I was told it is very unusual to say 'I don't give a toss'. If so, why is that?
It is used colloquially in the UK, and possibly elsewhere, to mean 'I couldn't care less.' It is derived from the act of tossing a coin. If it is thought to be improper, it's probably because toss-off is a slang word for an act of masturbation.
I've never heard or read this expression, but it's easy enough to interpret. "Toss" is a euphemism for damn in this case. It differs in form and register but not in meaning. As an American speaker, I'd probably think it comes from "toss your cookies", slang for "to vomit". It may be unusual in American English. I don't know about British English or other varieties. If it's unusual, then it probably means that Snooki or Justin Bieber haven't used it on TV
I don't think that toss-off is American slang for masturbation, but the online slang dictionary says, as Barrie England confirms, that it's British slang for masturbation. (How many times does one get to use that word in a short discourse without raising eyebrows?)

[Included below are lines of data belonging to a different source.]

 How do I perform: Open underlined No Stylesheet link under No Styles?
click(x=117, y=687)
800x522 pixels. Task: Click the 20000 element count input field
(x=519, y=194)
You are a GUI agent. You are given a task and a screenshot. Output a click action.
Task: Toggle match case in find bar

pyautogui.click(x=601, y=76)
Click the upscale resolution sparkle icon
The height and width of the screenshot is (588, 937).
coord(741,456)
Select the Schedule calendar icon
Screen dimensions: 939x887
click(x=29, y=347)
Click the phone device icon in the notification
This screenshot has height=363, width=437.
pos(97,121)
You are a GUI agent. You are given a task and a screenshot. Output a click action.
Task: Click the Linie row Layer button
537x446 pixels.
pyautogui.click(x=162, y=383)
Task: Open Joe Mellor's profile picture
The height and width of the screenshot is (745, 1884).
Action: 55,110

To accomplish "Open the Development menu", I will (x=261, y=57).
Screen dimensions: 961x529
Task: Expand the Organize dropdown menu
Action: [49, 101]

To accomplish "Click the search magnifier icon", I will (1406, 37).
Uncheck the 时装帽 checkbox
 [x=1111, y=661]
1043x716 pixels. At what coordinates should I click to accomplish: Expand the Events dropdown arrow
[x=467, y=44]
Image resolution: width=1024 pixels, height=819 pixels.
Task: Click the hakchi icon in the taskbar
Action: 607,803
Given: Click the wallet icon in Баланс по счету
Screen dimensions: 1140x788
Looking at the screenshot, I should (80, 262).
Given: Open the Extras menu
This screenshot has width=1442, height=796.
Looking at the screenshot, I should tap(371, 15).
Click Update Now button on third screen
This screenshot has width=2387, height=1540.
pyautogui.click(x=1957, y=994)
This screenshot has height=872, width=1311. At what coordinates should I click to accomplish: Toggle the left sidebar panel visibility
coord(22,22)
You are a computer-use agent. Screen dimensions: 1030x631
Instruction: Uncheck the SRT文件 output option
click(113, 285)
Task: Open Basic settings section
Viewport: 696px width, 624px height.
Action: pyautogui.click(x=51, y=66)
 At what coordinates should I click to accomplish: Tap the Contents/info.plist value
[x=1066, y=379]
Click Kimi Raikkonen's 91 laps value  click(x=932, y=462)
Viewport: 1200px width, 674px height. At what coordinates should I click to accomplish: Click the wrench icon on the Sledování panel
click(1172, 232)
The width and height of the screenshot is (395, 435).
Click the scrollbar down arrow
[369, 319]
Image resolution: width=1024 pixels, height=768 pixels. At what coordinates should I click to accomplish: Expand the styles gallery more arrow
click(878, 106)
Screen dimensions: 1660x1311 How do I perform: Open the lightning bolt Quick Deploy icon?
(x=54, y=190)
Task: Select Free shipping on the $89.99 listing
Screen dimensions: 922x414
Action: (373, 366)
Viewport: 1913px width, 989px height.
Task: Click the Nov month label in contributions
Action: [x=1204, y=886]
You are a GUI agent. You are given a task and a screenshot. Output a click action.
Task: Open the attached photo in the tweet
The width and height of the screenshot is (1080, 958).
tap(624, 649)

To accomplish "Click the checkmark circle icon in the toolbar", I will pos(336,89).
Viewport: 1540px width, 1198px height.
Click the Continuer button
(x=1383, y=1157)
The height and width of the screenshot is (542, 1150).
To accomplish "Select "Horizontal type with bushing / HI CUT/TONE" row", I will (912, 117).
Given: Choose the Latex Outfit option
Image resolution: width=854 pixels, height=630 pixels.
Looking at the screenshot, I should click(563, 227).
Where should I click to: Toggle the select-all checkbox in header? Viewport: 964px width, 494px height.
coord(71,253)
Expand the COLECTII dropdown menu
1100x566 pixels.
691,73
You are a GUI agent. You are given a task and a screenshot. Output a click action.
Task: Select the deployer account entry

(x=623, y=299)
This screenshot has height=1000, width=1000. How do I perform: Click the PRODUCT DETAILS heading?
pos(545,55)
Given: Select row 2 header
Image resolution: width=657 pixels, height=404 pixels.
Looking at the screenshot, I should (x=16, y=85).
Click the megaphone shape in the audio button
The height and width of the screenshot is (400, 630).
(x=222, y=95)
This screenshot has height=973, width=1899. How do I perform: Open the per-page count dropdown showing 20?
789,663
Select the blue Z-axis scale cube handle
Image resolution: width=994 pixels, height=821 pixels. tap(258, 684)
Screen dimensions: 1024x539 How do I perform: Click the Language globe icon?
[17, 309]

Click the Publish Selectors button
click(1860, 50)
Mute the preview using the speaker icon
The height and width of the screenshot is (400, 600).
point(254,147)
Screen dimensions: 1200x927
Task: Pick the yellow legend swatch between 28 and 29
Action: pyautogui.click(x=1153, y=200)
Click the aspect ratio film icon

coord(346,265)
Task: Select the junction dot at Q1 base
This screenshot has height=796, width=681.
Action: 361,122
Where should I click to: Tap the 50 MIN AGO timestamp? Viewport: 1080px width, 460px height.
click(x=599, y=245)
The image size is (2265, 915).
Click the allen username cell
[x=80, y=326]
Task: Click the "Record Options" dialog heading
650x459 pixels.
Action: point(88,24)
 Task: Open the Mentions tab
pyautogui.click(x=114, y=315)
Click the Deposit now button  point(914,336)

Here's an interesting factoid. I don't know whether it's true, but it's fun to read: "The penalty for masturbation in Indonesia is decapitation." And then there's this: "Alabama Supreme Court Upholds Anti-Masturbation Law". I think I remember being told, when I was in the US Navy back in the mid-1960s, that masturbation was against the UCMJ (Uniform Code of Military Justice), but I don't remember looking it up. Any other veterans out there told anything like that in boot camp or barracks BS sessions?
Projectile vomiting (vomiting that ejects the gastric contents with great force) is arguably a type of ejaculation and, therefore, related to the desired outcome of masturbation.
In the British use of "don't give a toss," "toss" is a euphemism for masturbation, which indirectly infers the F-bomb. Americans don't draw a connection between "toss" or "tossing" and anything even remotely sexual, but typically will use the F-bomb in the same construction.
Before the arrival of BBC America (ca. 1998), most "British" dialogue that reached America was rather more proper, even highbrow. I mean, no one mentions "tossing off" in "Room With a View" or "Howard's End" or "The Man Who Would Be King." Or "Harry Potter." And the American public television channel (once the chief source of exposure to British English "conversations" for most Americans) always featured an equally sanitized British fare, such as "Rumpole of the Bailey" and "Are You Being Served?" They did air Monty Python's Flying Circus at one time (in fact, that was how the Pythons were introduced to the states), and the Pythons did drop the odd "tossing" or "sodding." But spoken in passing and with so little frame of reference, the non-British audience had to be paying especially close attention to grasp the meaning. Outside of public television, and before BBC America, the only British TV show I can think of that came across and was aired unaltered was Patrick McGoohan's wonderful "The Prisoner" series, and that was 1967-68. And there certainly wasn't any off-colour language in that, either.
And often as not, when American telly ...ahem ...borrows a popular British TV show (Sanford and Son, The Office, Shameless, Man About the House[=Three's Company], et Al), they re-cast it and re-script it and substitute "American" dialogue, so the Britishness largely gets filtered out. But when TV shows go the other way, USA to UK, there's more the tendency to keep the original content. So I think Brits tend to be more comfortable with American slang than the other way round.
So put "tossing" on the list of terms most Americans simply wouldn't get, along with "sodding" and "bugger." And without a frame of reference to draw from, most won't understand the significance of references to "a poof," "leg over," "chatting up," "randy," "rodger," "snog," or your "John Thomas," to name but a few.
As George Bernard Shaw said, "England and America are two countries separated by a common language."